In the Torah God warns the people against having a king. He sees them as a “nation of priests,” and a “holy people.” (Exodus 19:6) who are to be ruled by judges not kings. Judges are concerned with justice, kings with power. In Samuel 10:19 God tells the people that by choosing to be lead by a king they have “rejected your God.” To be aligned with God is to be committed to justice, not power: “justice, and only justice you shall pursue,” (Deuteronomy 16:20).
The Torah is clear that when the people succumb to the quest for power they are capable of great evil— genocide and ethnic cleansing— and they do this evil in the name of God. What we see today is nothing new.
The heart of Judaism is found not in the doings of her kings or the pomp of her priests, but in the principles taught by her prophets. The prophets spoke out against the tyranny of the powerful and the exploitation of the powerless. The prophets offered a view of God very different from that of the ruling elite; a God who cared about the widow and the orphan, a God who is moved by acts of justice and compassion not ritual sacrifice and military might.
Even the rabbis do not live up to the prophetic ideal, focusing instead on adherence to their laws and customs, and insisting that these come not from themselves, but from God. The rabbis no less than their priestly rivals equate God with power and seek to claim both for themselves.
Yet, the question is asked, so let me speak to it more concretely. What if Judaism ruled the world? It is very Jewish to answer a question with a question, so would ask, Which Judaism? The Judaism of the prophets or the Judaism of the rabbis? And if the latter, is it the Judaism of the Orthodox or the Judaism of the liberals? Judaism has never been monolithic.
To keep things simple, let me focus on Orthodoxy. If we want to know what the world would look like if Orthodox Judaism ruled the world, we can look to see how they rule in modern day Israel.
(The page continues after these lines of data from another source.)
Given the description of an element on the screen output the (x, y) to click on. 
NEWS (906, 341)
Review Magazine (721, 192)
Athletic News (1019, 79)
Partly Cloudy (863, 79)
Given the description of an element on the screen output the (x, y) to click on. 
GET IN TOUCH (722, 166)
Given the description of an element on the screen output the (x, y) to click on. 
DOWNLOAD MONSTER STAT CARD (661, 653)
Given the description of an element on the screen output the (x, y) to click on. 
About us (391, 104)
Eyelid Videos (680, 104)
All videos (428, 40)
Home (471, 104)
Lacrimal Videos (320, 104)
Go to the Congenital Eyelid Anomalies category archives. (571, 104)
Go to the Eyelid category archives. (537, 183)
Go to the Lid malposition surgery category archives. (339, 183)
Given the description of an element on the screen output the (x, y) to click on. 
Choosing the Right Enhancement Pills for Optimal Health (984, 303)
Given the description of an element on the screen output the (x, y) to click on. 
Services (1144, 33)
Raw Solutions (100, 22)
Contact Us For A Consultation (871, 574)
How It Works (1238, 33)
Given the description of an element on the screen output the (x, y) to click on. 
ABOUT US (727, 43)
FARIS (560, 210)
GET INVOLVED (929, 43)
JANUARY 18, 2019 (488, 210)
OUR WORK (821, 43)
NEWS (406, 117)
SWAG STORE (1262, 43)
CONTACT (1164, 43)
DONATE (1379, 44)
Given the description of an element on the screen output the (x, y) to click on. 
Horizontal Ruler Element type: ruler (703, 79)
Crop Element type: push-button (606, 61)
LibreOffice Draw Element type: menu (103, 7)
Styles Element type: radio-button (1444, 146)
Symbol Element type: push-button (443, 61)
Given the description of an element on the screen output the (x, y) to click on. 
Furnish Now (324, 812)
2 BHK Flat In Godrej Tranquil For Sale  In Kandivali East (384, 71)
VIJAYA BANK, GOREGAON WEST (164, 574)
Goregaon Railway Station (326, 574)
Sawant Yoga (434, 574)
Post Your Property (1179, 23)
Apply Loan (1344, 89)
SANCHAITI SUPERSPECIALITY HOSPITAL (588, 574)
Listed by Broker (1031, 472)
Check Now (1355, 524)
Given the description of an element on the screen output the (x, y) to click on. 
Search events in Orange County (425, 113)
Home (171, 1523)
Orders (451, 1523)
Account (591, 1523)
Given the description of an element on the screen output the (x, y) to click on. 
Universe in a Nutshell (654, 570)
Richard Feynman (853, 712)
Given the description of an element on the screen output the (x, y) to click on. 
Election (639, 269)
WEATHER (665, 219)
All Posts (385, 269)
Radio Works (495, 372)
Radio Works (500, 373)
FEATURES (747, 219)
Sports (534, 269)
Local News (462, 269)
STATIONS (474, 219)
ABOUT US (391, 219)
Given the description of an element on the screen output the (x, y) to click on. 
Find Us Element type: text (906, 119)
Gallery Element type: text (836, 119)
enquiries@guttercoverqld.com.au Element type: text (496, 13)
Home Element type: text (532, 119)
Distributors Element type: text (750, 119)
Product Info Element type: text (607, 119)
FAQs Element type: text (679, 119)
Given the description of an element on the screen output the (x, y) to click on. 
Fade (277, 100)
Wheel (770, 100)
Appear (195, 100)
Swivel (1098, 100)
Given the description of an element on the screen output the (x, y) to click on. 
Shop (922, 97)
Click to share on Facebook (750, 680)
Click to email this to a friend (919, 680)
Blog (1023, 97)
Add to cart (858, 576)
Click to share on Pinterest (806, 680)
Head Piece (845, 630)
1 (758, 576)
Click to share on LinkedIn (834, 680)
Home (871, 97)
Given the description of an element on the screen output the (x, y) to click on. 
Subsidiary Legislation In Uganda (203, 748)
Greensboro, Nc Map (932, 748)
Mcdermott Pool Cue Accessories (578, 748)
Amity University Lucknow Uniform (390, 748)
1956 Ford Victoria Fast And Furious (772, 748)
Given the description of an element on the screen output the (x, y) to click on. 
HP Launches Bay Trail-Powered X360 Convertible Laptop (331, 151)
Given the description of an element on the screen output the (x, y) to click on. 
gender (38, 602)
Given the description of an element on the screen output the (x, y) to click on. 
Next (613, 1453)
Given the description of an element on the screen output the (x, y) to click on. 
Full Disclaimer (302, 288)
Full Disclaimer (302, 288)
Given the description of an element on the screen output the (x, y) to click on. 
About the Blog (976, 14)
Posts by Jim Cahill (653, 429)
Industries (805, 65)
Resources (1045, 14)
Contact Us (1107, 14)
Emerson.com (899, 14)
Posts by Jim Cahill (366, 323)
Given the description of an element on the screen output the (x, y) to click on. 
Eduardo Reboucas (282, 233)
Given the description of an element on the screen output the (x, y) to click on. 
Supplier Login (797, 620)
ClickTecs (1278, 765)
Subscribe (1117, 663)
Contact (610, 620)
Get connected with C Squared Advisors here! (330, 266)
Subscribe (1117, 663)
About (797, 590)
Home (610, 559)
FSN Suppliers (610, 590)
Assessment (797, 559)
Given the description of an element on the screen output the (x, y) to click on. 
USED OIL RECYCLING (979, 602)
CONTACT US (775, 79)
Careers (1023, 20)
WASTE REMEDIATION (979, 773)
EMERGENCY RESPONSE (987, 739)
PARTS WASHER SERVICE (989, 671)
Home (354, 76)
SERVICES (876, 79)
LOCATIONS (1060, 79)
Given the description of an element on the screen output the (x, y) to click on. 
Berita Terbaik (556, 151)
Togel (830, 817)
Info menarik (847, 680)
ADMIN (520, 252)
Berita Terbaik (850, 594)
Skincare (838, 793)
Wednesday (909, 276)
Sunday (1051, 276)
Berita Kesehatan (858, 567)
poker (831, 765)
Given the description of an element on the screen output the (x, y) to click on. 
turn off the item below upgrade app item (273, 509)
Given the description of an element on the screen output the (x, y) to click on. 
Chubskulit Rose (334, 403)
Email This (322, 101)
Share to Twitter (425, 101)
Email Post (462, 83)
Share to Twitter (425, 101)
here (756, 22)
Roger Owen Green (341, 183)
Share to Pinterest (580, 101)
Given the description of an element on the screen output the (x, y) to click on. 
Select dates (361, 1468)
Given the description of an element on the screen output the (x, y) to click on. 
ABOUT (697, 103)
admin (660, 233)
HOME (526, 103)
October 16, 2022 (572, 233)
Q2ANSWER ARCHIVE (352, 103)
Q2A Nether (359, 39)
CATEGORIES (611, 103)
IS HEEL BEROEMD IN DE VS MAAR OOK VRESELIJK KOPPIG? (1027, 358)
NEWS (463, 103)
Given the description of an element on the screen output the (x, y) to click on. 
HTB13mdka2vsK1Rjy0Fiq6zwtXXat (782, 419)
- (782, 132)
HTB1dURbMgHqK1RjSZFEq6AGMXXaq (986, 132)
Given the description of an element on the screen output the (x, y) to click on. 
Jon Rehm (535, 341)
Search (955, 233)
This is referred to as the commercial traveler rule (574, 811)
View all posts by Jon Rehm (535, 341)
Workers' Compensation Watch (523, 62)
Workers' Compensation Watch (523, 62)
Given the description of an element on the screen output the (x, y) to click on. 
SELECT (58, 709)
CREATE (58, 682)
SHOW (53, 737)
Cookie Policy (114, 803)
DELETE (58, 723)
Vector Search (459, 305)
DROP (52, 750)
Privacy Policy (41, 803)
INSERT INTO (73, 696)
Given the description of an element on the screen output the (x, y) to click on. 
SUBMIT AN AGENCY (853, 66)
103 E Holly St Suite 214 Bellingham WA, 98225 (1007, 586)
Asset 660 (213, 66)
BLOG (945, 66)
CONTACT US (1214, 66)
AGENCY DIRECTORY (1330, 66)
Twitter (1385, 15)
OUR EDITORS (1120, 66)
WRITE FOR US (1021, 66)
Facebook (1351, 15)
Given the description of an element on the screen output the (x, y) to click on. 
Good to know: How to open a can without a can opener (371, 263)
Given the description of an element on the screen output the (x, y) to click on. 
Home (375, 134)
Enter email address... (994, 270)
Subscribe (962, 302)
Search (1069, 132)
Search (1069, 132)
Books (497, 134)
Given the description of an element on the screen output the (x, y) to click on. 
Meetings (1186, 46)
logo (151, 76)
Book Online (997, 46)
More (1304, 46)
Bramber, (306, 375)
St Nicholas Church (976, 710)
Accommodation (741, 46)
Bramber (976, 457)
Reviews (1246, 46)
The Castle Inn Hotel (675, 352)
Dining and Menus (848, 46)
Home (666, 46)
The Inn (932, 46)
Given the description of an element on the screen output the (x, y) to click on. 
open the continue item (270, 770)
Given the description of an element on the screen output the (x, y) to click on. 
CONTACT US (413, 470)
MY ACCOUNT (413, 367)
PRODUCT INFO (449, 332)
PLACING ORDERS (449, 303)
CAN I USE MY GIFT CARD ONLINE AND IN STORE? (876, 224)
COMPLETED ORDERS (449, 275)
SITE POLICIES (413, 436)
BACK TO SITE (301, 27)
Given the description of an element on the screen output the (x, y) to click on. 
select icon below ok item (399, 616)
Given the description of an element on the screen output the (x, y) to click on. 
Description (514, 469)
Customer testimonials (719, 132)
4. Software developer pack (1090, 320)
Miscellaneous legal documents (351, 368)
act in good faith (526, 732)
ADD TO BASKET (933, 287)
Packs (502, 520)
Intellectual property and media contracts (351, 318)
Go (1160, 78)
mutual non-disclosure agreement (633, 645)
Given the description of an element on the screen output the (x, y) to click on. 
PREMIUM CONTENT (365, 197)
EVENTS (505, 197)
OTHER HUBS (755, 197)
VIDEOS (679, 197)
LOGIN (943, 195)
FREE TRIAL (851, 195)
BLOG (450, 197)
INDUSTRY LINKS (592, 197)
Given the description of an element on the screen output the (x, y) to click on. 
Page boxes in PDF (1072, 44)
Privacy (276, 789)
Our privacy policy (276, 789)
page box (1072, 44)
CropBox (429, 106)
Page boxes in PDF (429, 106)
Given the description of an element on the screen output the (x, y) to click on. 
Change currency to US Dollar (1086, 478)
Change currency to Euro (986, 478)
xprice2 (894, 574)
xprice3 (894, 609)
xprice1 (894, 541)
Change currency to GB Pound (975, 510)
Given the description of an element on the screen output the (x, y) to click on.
While still a democracy, and 90% secular, the private lives of Israeli Jews are ruled by the theocracy of the Orthodox establishment.
It is the Orthodox rabbinate who decides who is a Jew, who is a rabbi, and who can marry whom. It is the Orthodox establishment that denies women the right to initiate divorce, and ties widows who cannot prove their husbands are dead (perhaps they were lost in war, but no body was found, for example) to the dead by refusing to free them from their marriages. It is the Orthodox establishment that refuses to ordain women as rabbis, and disenfranchises any Judaism but their own.
It is easy to see what would happen if Judaism ruled the world: we would all step closer to living in the Middle Ages. Indeed, it is my belief that if they could get away with it, Orthodoxies of every religious type would shape the world into a Taliban-like state.
What the world today so desperately needs is not the power-focused teaching of religious elites, but the justice-focused radicalism of the prophets of all faiths. It is the prophets who speak for God and creation, and who can cross the boundaries established by clerics and kings, seeing all people as God’s people, and all beings as God’s Being.